Beyond the historical inaccuracies, this kind of rhetoric has real consequences. When every political opponent is labeled as the next Hitler, it diminishes our ability to recognize and respond to actual threats of antisemitism and authoritarianism. It desensitizes people to the gravity of the Holocaust, reducing it to a mere political talking point rather than the unique atrocity it was. Worse still, it erases the real, lived experiences of Holocaust survivors and their descendants by making their suffering secondary to modern partisan battles.

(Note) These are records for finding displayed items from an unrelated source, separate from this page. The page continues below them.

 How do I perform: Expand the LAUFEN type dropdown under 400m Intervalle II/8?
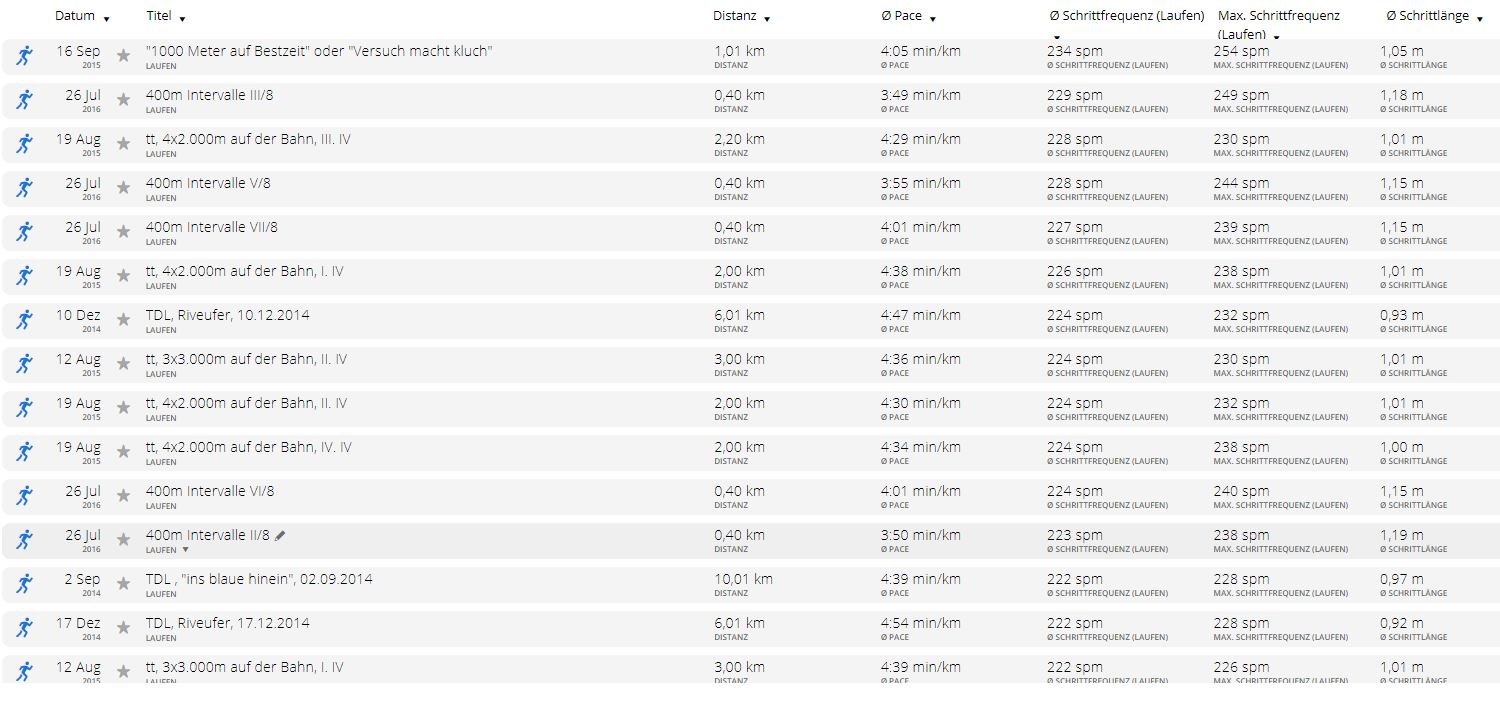(185, 550)
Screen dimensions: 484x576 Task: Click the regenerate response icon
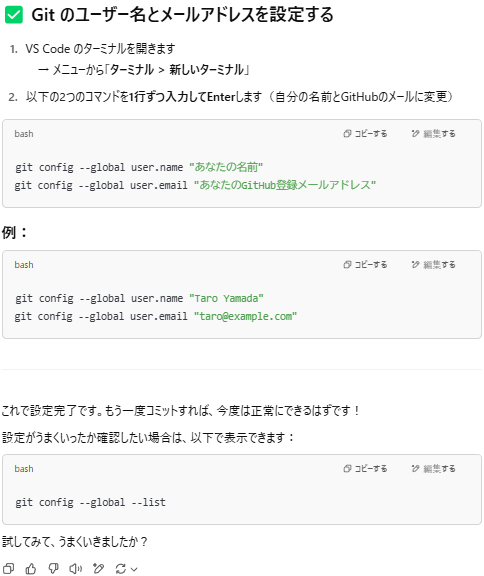pos(121,569)
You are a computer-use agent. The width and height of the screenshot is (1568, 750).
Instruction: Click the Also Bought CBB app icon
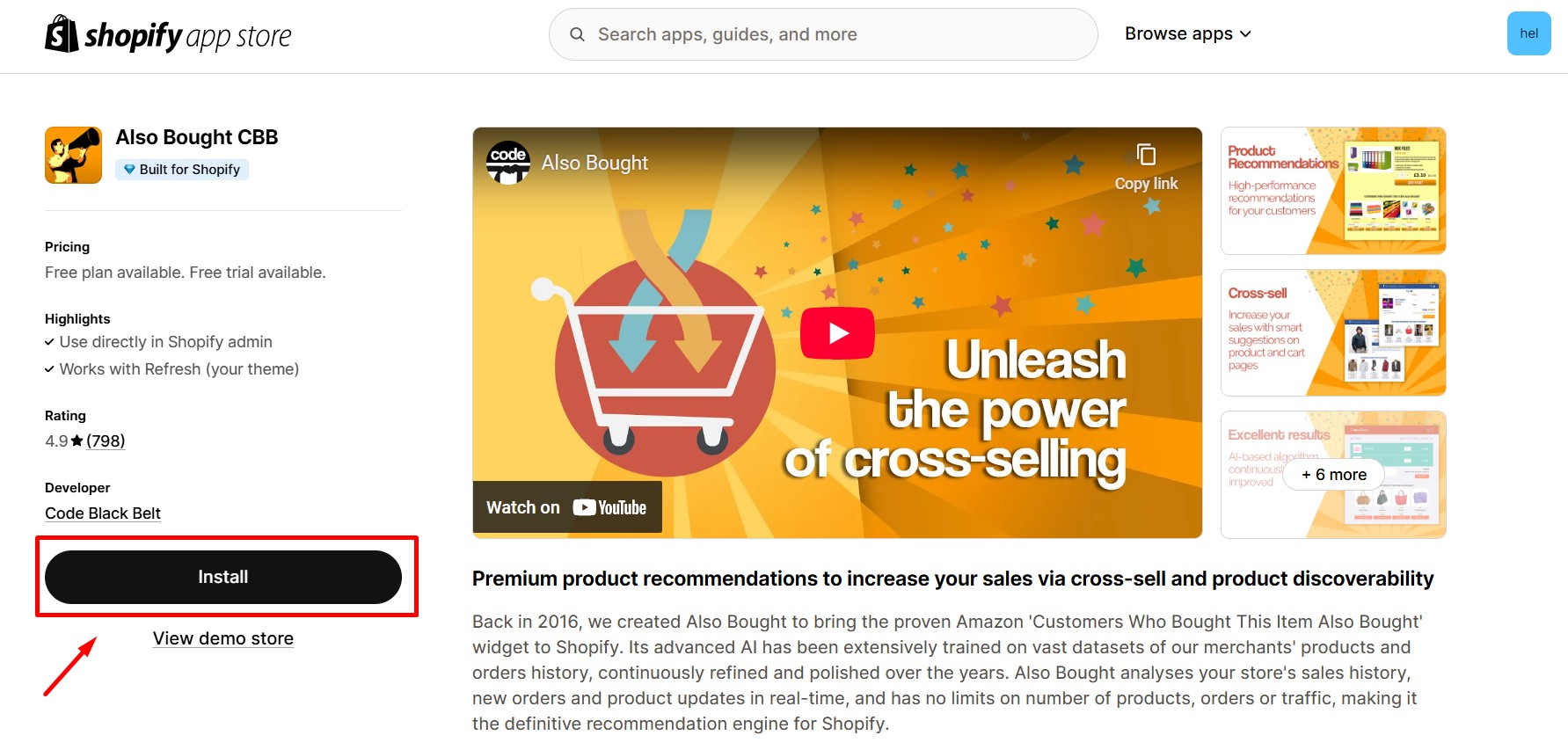[x=73, y=155]
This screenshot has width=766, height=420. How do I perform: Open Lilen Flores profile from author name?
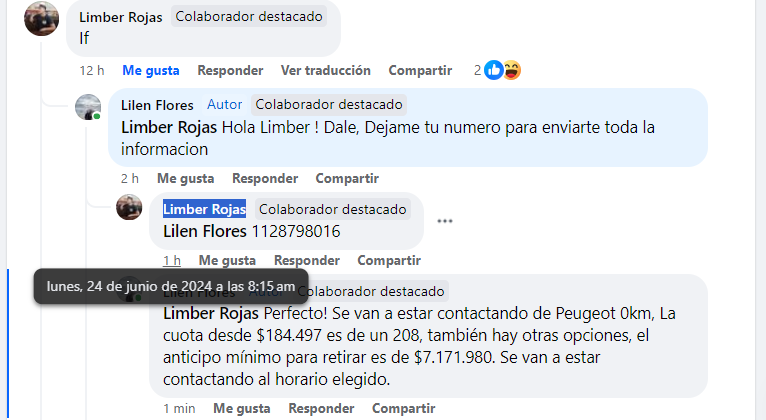coord(157,105)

Studying the failures of past democracies, including Weimar Germany, can provide valuable insights into how nations falter. But history must be engaged with responsibly. The rise of Nazi Germany was about a deep-rooted, state-driven ideology of antisemitism that led to genocide. No matter how much one dislikes Trump or any other politician, comparing them to Hitler is neither a valid historical argument nor a productive form of political critique.
If we truly care about history and its lessons, we should use them to foster genuine awareness, not as a bludgeon in political debates. Antisemitism remains a very real threat today, and it exists across the political spectrum. If we are serious about fighting it, we must start by treating Jewish history with the respect and seriousness it deserves. The Holocaust is not a metaphor, and it is certainly not a tool for partisan attacks. Let’s remember it for what it was: a singular and horrifying chapter in human history that must never be misused or forgotten.
Good post, Fred. Thanks for that.
Of course, this has always been a sham to characterize Republicans or conservatives as Nazi’s. Libel and slander are still illegal, and are connected with consequences in a court of law. We probably need to see many more lawsuits to put a stop to this.
It is the modus operandi of Dems to use slander–racist, anti-semite, Hitler–to stigmatize & personally destroy anyone who opposes them, rather than countering with a logical argument.
It is infinitely easier. I kind of think they might have milked that technique dry. Anyone who hasn’t been called a racist almost certainly hasn’t done anything substantive to make the US a better place.
I wonder how many people listen to this stuff anymore, J. Sobran. We need to start ignoring them.